Dans le cadre du présent projet, deux services ont été ciblés pour appliquer l’approche de médiation auprès des parents, soit l’Évaluation/Orientation et l’Application des mesures. Selon le processus d’intervention en protection de la jeunesse, l’évaluation de la situation survient lorsqu’un signalement est retenu en vertu de la LPJ. Cette évaluation porte sur la vérification des faits signalés et sur l’analyse de la situation de l’enfant en fonction de sa vulnérabilité et de la capacité de ses parents et de son milieu d’assurer sa sécurité et son développement. Lorsque ceux-ci semblent compromis, le DPJ prend la situation de l’enfant en charge et décide de son orientation. Cette dernière englobe le choix du régime, volontaire ou judiciaire, ainsi que le choix des mesures nécessaires pour mettre fin à la situation et pour éviter qu’elle se reproduise. Suite à l’orientation, les usagers sont dirigés vers le service d’application des mesures où un intervenant social met en place les mesures prévues (Manuel de référence sur la protection de la jeunesse, 2010).

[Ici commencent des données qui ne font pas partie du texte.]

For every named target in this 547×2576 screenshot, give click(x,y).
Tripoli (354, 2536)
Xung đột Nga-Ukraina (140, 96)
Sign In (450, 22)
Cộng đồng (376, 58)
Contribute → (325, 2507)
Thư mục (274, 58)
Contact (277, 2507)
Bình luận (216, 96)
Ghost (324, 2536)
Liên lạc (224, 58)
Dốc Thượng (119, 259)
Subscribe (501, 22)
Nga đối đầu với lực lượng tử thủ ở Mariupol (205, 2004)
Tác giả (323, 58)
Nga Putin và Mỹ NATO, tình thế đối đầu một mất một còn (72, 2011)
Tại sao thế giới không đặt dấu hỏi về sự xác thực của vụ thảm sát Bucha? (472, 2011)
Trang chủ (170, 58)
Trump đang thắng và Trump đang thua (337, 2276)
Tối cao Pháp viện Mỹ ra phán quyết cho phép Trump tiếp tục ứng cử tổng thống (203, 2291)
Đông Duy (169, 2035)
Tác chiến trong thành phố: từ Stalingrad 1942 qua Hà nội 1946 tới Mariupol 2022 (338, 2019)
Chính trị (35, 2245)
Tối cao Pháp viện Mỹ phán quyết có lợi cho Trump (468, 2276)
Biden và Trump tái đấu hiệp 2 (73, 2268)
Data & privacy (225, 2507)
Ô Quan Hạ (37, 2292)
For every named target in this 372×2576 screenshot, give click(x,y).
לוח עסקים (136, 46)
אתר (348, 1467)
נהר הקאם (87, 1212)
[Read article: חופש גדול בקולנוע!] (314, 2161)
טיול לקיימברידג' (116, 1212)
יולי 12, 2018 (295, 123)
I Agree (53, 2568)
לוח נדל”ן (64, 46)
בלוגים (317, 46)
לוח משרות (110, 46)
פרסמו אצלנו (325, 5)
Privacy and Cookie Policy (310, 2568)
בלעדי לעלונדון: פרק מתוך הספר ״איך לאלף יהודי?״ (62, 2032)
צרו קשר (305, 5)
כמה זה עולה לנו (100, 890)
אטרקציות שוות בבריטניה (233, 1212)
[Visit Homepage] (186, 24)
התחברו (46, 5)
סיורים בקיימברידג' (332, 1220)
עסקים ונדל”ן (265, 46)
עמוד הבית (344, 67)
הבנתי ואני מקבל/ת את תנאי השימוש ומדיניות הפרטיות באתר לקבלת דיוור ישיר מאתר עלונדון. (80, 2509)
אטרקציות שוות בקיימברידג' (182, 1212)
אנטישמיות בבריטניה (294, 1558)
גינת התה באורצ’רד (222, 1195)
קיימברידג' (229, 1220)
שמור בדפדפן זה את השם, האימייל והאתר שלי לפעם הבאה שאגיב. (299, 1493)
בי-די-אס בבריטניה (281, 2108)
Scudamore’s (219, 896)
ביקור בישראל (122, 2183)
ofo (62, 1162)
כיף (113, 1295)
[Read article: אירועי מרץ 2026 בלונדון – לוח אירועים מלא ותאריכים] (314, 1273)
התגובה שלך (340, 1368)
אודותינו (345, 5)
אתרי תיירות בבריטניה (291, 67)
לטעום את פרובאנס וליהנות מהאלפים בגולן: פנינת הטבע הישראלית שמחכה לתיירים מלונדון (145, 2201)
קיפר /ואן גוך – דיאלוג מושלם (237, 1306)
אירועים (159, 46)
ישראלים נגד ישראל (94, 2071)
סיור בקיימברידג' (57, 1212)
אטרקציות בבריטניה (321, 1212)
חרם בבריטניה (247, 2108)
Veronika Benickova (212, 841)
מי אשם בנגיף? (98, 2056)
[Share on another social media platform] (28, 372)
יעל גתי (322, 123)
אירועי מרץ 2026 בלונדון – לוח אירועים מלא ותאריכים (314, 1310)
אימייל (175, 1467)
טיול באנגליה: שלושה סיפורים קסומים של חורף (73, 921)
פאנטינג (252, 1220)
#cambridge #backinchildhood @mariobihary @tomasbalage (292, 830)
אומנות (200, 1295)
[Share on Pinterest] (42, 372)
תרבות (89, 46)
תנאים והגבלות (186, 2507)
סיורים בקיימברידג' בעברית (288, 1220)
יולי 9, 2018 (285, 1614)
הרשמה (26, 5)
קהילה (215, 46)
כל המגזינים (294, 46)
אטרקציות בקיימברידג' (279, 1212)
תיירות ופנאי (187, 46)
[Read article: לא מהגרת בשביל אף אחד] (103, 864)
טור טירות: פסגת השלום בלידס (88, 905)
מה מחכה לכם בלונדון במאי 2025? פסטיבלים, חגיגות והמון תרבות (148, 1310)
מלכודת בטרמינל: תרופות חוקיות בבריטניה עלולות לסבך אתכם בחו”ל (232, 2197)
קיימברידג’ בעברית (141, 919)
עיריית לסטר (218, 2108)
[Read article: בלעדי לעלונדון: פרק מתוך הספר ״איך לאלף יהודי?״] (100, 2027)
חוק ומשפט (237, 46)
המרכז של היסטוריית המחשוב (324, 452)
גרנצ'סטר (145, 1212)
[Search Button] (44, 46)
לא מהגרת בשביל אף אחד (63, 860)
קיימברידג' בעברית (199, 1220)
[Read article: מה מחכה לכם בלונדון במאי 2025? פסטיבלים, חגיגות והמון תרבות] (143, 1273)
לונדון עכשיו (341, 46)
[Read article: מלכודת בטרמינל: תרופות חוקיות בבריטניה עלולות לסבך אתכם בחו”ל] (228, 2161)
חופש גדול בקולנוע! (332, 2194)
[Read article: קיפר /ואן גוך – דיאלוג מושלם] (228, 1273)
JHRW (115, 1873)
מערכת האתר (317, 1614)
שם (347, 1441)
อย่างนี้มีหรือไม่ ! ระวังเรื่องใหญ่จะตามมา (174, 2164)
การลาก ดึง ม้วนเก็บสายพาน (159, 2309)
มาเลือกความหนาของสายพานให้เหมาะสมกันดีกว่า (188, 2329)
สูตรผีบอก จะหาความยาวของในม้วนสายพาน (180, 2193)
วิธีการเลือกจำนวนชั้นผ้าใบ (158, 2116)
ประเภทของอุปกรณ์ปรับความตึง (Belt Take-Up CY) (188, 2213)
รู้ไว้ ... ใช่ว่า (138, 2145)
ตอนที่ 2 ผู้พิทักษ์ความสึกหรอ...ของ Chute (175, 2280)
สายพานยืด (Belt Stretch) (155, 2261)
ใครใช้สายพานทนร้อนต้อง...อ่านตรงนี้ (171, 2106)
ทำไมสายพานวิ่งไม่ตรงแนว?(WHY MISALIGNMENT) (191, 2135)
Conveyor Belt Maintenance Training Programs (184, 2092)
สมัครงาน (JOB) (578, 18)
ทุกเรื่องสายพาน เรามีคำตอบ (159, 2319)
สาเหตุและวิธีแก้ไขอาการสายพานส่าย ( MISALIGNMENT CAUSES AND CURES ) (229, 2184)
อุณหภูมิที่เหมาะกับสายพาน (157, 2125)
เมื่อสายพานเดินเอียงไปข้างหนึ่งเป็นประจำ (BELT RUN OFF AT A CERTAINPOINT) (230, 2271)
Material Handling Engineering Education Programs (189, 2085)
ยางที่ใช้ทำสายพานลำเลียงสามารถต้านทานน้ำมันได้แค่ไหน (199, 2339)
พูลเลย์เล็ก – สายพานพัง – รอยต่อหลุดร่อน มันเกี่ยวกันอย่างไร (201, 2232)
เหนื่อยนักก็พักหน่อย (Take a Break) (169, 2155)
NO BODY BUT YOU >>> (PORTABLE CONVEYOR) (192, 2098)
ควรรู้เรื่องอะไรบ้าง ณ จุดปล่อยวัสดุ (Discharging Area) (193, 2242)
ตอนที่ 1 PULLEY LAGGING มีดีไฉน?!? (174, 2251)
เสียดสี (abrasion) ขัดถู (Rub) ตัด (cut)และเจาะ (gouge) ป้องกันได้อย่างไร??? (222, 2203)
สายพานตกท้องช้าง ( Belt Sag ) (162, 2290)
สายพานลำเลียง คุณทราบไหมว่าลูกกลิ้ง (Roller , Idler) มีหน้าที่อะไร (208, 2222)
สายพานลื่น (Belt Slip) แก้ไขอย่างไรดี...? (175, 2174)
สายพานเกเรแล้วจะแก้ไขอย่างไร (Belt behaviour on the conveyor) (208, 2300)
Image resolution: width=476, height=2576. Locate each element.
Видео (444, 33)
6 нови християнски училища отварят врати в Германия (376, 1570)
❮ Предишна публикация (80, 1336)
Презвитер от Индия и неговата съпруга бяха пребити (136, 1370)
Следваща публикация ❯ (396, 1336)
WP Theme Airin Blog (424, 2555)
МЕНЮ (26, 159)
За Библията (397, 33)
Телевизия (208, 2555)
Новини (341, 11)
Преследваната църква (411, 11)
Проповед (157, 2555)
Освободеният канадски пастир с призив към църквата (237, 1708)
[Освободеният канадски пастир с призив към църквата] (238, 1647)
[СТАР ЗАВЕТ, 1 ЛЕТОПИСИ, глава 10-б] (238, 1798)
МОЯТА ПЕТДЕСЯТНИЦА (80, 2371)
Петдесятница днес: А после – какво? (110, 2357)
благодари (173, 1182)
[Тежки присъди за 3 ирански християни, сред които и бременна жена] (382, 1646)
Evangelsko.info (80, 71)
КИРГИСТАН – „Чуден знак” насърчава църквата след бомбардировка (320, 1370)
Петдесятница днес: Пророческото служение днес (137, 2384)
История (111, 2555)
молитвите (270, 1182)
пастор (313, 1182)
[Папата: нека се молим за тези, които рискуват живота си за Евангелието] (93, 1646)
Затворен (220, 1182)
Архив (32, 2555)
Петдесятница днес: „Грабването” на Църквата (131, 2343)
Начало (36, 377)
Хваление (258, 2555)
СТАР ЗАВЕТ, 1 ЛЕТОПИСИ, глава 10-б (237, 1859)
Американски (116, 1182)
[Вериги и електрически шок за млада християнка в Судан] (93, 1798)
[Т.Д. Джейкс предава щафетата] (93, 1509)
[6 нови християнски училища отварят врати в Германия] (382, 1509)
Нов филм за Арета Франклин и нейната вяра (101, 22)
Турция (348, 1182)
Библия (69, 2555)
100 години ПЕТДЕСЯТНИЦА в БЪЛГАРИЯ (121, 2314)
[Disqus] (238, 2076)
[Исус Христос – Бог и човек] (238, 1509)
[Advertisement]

Population à l’étude et échantillon

Les participants à ce projet devaient répondre à trois critères : 1) occuper une fonction d’agent de relations humaines dans le cadre de la LPJ ; 2) avoir reçu depuis au moins deux mois la formation de trois jours du PNF sur l’approche de médiation ; et 3) avoir appliqué cette approche dans au moins un de leur dossier. L’objectif était de réunir des répondants qui avaient une expérience concrète, sans pour autant être des experts de l’approche. Les intervenants qui correspondaient à ces critères ont été invités à participer de manière volontaire.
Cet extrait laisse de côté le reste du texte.